Try some of these easy grilled vegetable recipes next time you do some outdoor cooking. Veggies are quick-grilling goodies that can be prepared while the meat rests before cutting.
The great flavor of grilled veggies comes from high heat caramelization, smoke, and seasonings. You just can't get flavor like that from baking and boiling. All kinds of vegetables can be grilled: peppers, eggplant, potatoes, cauliflower, squash, green beans, onions...you name it, you can grill it! Some veggies do well over direct heat, and others need to be indirect grilled.
Before slapping the green stuff on the grill, give the vegetables a light coat of cooking oil. That will help keep the moisture in and the seasonings stay on.
Seasonings can be as simple as shaking on a little salt and pepper. You can also tie the flavor of the veggies in with the main course. Season them with a little of the dry rub used on the meat, or some of the herbs and spices used in the marinade.
Most grilled vegetable recipes take about 10 minutes over direct, medium high heat in a covered grill. One-quarter to 1/3 inch is the perfect thickness. Turn all vegetables one time halfway through grilling. Grilling time will vary depending on how "done" you like your veggies to be. Adjust grilling times to please your own taste.
There are a few exceptions to the general guideline.
Corn can be grilled with the husks on or with the husks removed. Each method adds a unique flavor to the kernels. Grilled corn on the cob is a great addition to any outdoor barbecue or picnic.
Green onions (scallions, spring onions) can be grilled in as little as five minutes. The green tops of the onions can blacken quickly. To prevent this, position the white ends over direct heat and the green tops over a cool area of the grill. They'll be perfect every time.
Tomatoes can be sliced 1/2 inch thick, or halved lengthwise, cored and seeded. Five minutes over direct medium high heat is perfect, turning once.
Summer Squash comes in several varieties. Zucchini, yellow crookneck and scalloped squash all are good when grilled.
Broccoli is a favorite of mine, and I've found it can burn easily over direct heat. Peel the stems, then lightly coat the crowns with olive oil and season with salt and pepper. Indirect grilling for 15 minutes is enough to just tenderize the stems. Position the broccoli crowns stem-down as they grill, and don't turn them.

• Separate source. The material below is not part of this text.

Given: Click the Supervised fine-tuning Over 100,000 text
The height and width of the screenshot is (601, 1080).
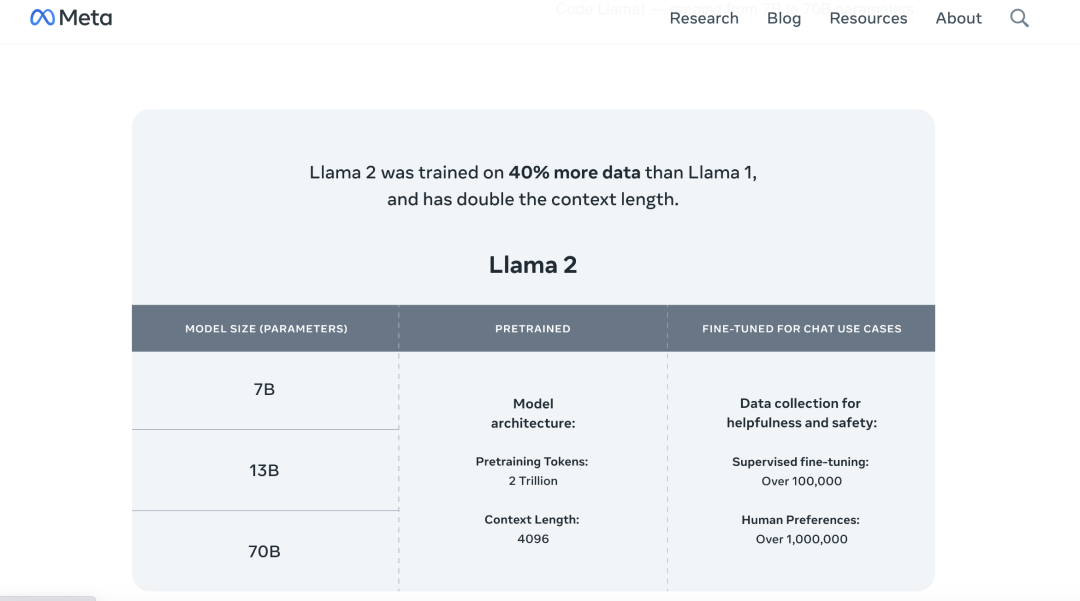Looking at the screenshot, I should pyautogui.click(x=801, y=481).
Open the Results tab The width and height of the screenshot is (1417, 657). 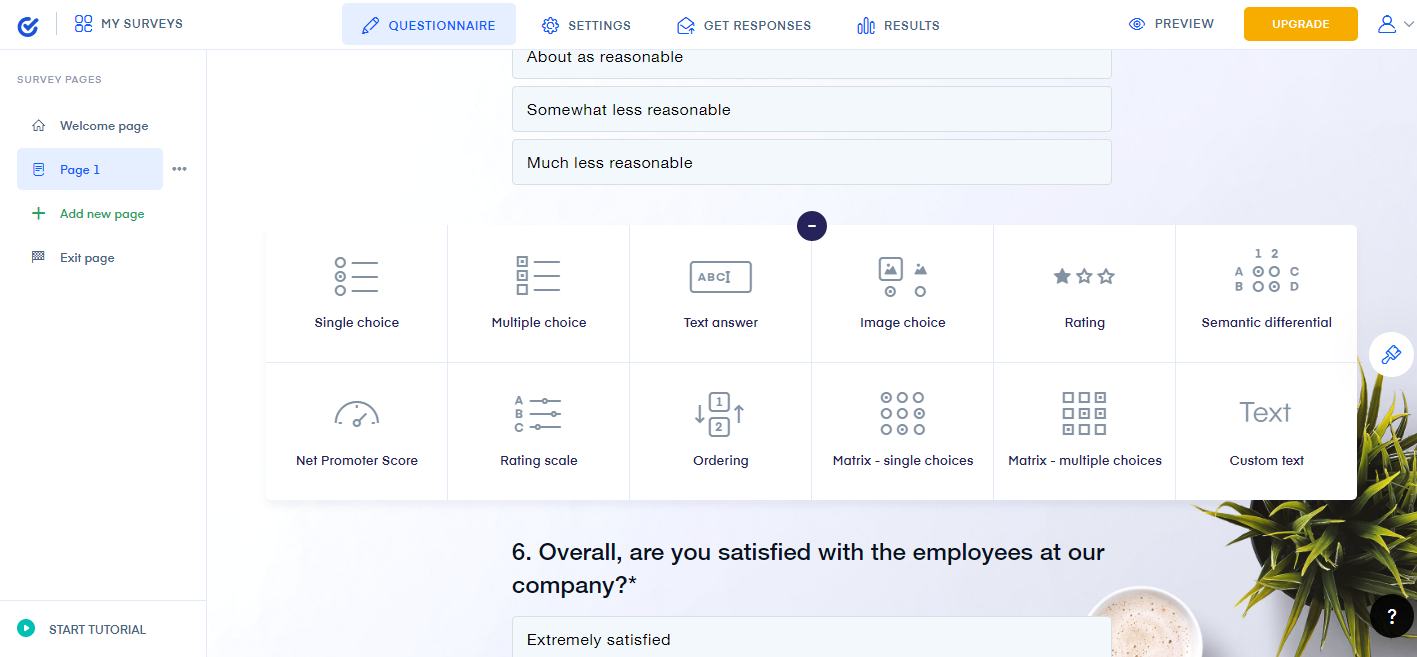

Grilling asparagus is similar to grilling green onions...position the tips into a cool area, with the stem ends over direct heat. Don't snap off and discard the tough ends. Instead, just peel off the tough skin. See Grilled Asparagus for a nifty recipe.
Potatoes can be grilled in 10 to 12 minutes when sliced 1/4 inch thick. I prefer thicker slices...1/2 to 3/4 inch thick. The thicker slices will take 15 to 20 minutes. Turn them when lightly browned. If the inside is not done after the second side is browned, finish them using indirect heat.
Onions can be left whole and grilled. Peel them, then carefully cut the center out without puncturing through the bottom. Add a couple of teaspoons of butter and indirect grill for at least an hour, or until the onions are soft. These are GOOD! And if you click on the picture of onions, you'll go to my new page,
Grilled Whole Onions.
Onion slices, 1/2 inch thick, can be grilled over direct heat in about 15 minutes.
One-quarter inch slices of eggplant can be grilled in 10 minutes. You can also cut the eggplant in half lengthwise and grill the halves skin side down. Grill them over medium high direct heat for 10 minutes, then grill with indirect heat until the eggplant is soft and mushy. Scoop the eggplant out with a spoon and add a little salt, pepper and parmesan cheese. Great on crackers or good chewy bread.
Mushrooms can be grilled whole, with the stems and gills removed. They can also be stuffed and grilled. Try this grilled stuffed mushrooms recipe if you're looking for an excellent snack or appetizer to eat while the main course is cooking.